--- START ---

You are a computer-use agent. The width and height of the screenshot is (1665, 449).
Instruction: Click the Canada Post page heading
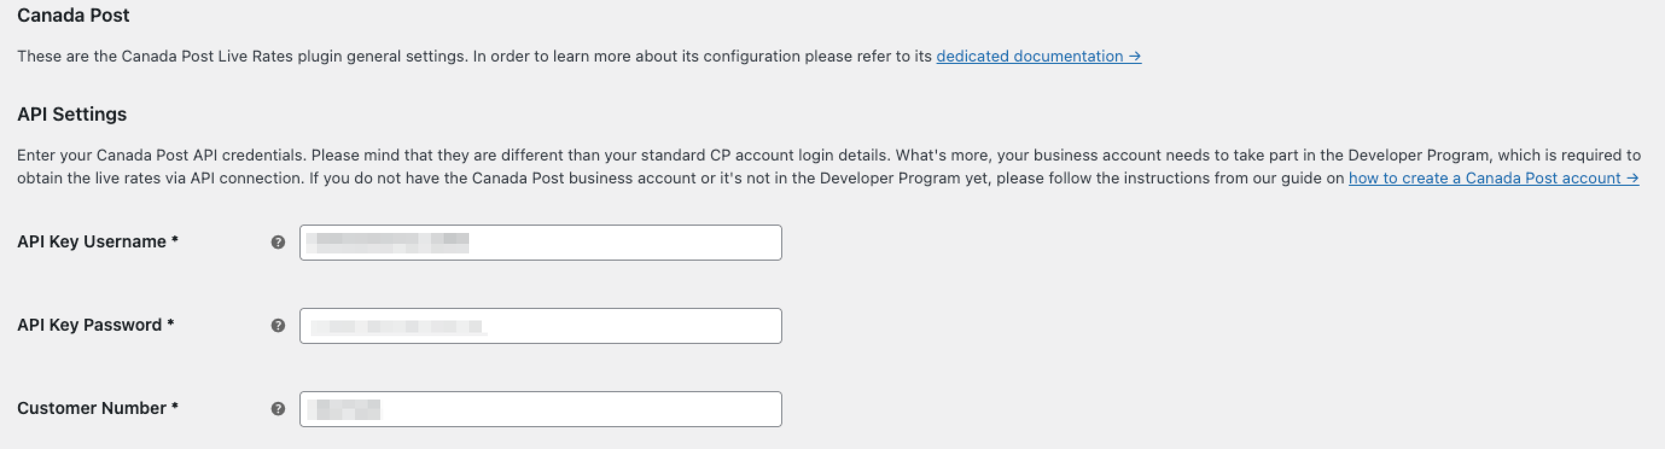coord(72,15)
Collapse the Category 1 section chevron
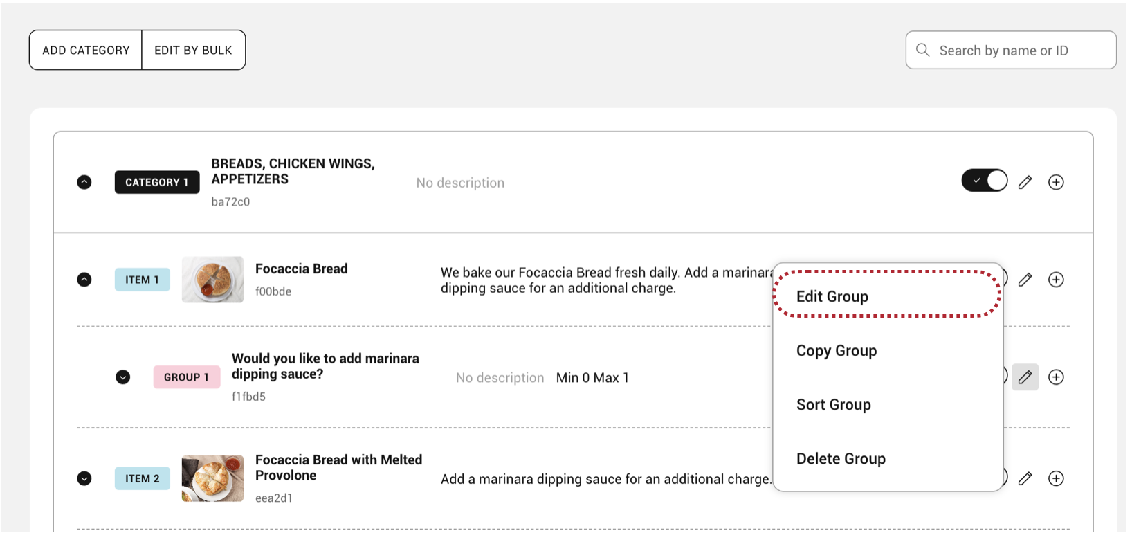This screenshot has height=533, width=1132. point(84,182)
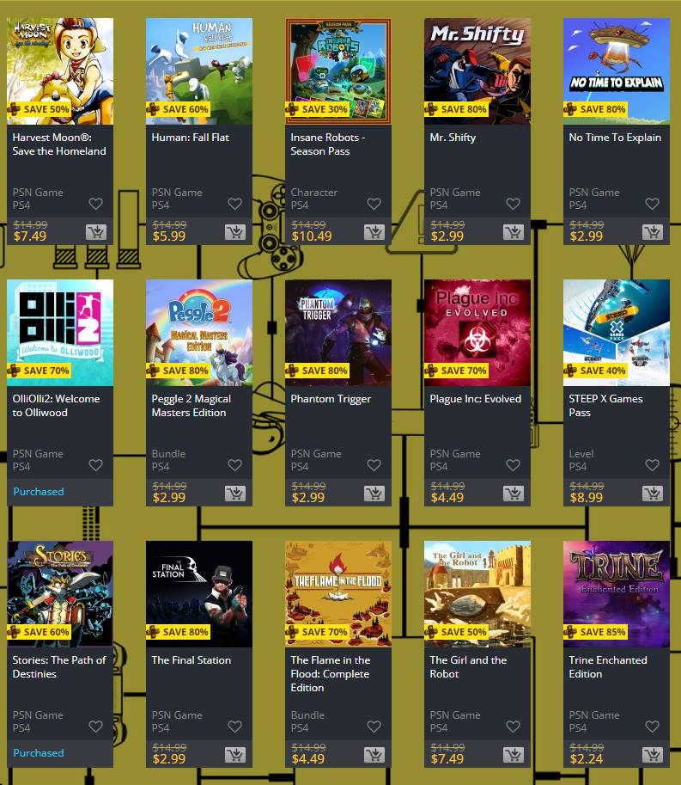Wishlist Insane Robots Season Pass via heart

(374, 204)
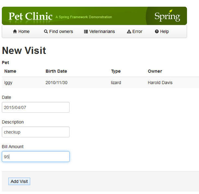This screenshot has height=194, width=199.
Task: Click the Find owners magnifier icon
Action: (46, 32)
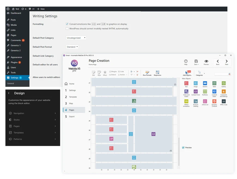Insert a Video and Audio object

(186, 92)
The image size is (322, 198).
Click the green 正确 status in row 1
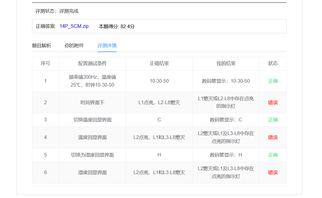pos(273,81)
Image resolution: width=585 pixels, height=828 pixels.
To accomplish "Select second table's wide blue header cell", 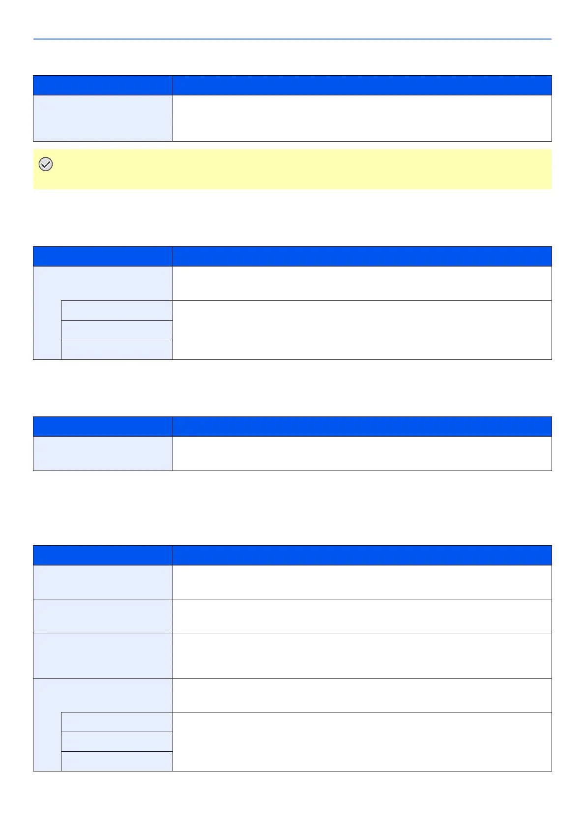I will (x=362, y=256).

--- END ---
--- START ---

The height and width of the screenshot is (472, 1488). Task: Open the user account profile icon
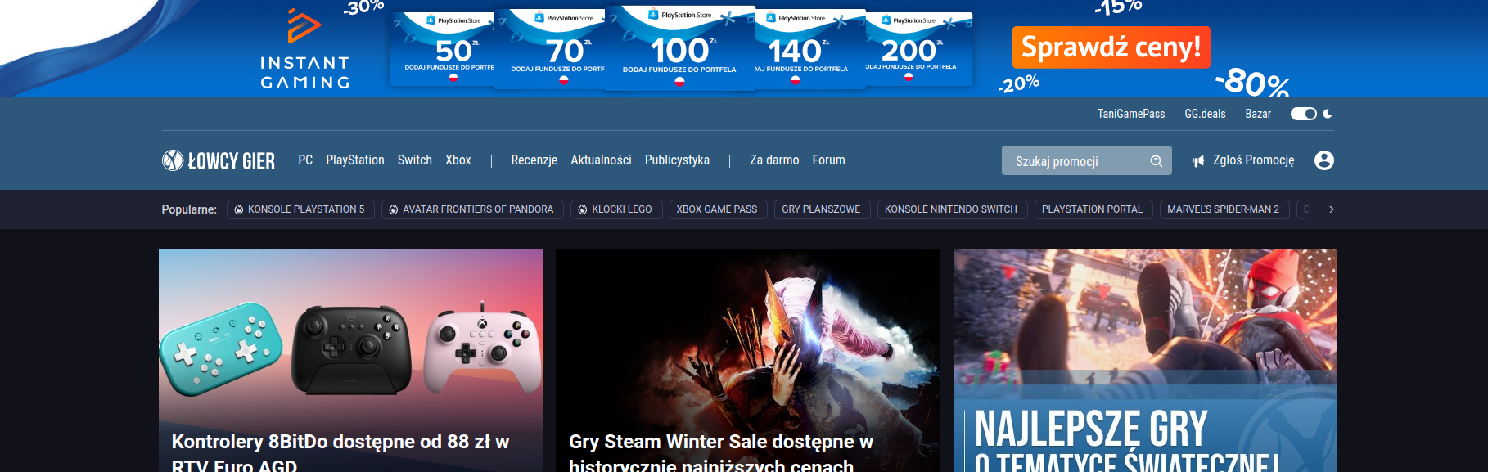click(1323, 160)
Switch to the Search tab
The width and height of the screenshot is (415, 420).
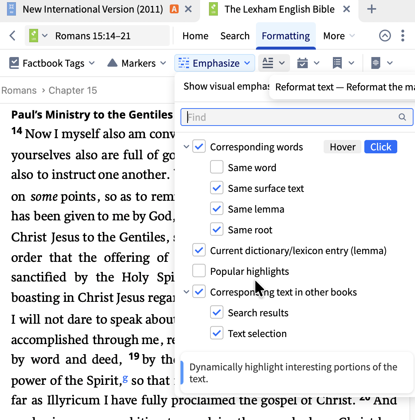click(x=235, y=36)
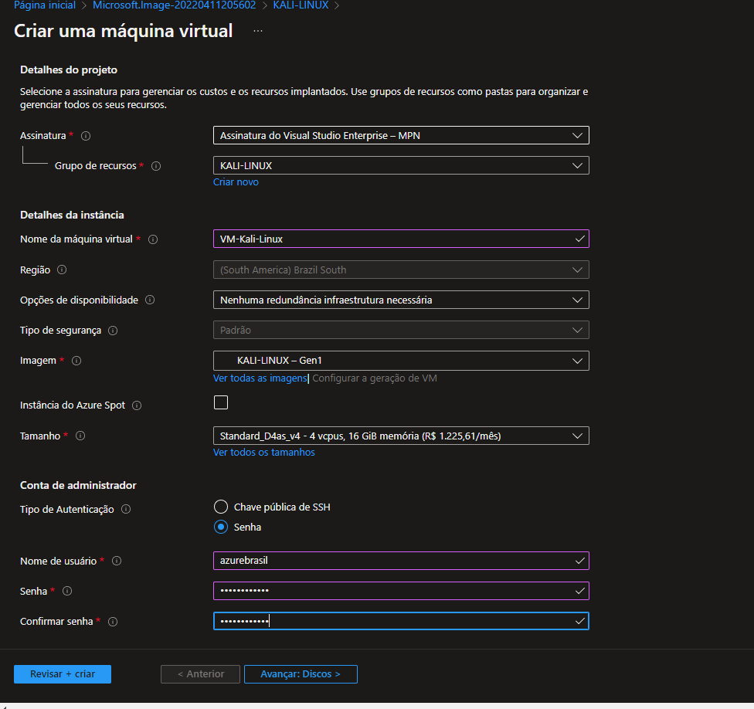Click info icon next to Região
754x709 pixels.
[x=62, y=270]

--- END ---
--- START ---

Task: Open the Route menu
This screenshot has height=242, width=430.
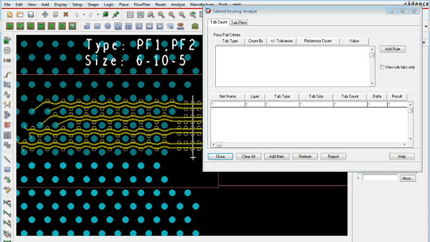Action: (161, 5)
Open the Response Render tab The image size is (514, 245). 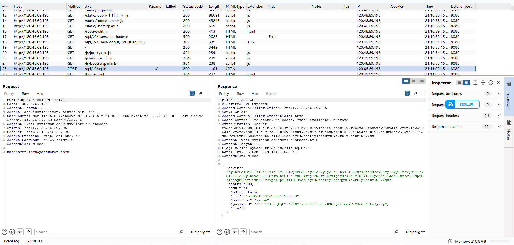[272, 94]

--- END ---

TASK REQUIREMENTS: Return, exactly as they stand, the lines above from the one with "You are a computer-use" to the one with "Image resolution: width=585", omitting any pictures among them.

EXERCISE ANSWER:
You are a computer-use agent. The width and height of the screenshot is (1665, 449).
Instruction: Click the Canada Post page heading
coord(72,15)
Collapse the Category 1 section chevron
This screenshot has height=533, width=1132. point(84,182)
Wishlist Insane Robots Season Pass via heart

(374, 204)
This screenshot has height=194, width=199.
Task: Click the Find owners magnifier icon
Action: (46, 32)
Insert a Video and Audio object

(186, 92)
The image size is (322, 198).
Click the green 正确 status in row 1
pos(273,81)
Image resolution: width=585 pixels, height=828 pixels.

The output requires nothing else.